2-4


 これを誰かが聞いてるんだとしたら、「いやいやこれだけ語って結局はそれかよ…」って言われそう。でも結局はそういうことになるよな?何をやっても中途半端な凡人の俺が一流以上…超一流になるには、えげつない量の鍛錬をして努力し続けるしかない。


 誰にとっても簡単なようで難しいこと。だけど、「今」の俺にとっては非常にイージーだ。あの古びた懐中時計で時間を巻き戻して、全てを引き継いだ状態で人生をやり直せるのだから!

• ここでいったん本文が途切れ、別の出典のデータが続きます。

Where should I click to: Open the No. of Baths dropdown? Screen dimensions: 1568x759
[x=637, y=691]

 これってつまり、無限に努力が出来るってことじゃね?てかそうじゃん!

 リセットすれば若返るから、老いは全く気にならない。しかもリセットする度に強くもなれる。

 こうなってくれば救いようがないくらい無才で凡な俺にも、「一万時間の法則」が適用されるだろ!

 リセットしても努力が0になることが無い以上、諦めさえしなければ俺は誰よりもたくさん努力出来るということになる。いつか必ず超一流の次元に上りつめれることだろう…!

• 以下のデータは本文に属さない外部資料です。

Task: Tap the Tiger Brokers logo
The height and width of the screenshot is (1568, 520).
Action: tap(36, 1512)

 てなわけで夢を実現する為にやることその一つ、たくさん鍛錬し努力をしよう…だ。

 あともう一つやること…というか心がけてくことだが、それは「自我わがままを通す」 だ。


 やり直し前の自分が陽キャか陰キャかと問われたら、自他共に陰キャと答えられる。ただ陰気なだけならまだしも、俺は自分を全く出せないタイプの陰キャだった。

 小学高学年ある時期までの俺は陽キャというかわんぱくキッズだった。けど6年生になってからは騒いで目立つことを恥じるようになり、悪目立ちを避けて慎み、親しい奴以外とはほとんど話さなくなった。

 あとカースト上位の同級生と揉めることも避けるようにした。別にそいつらが怖かったわけではなく、みんなが揉めるのを避けてたから。日本人あるある同調精神にやられたクチだ。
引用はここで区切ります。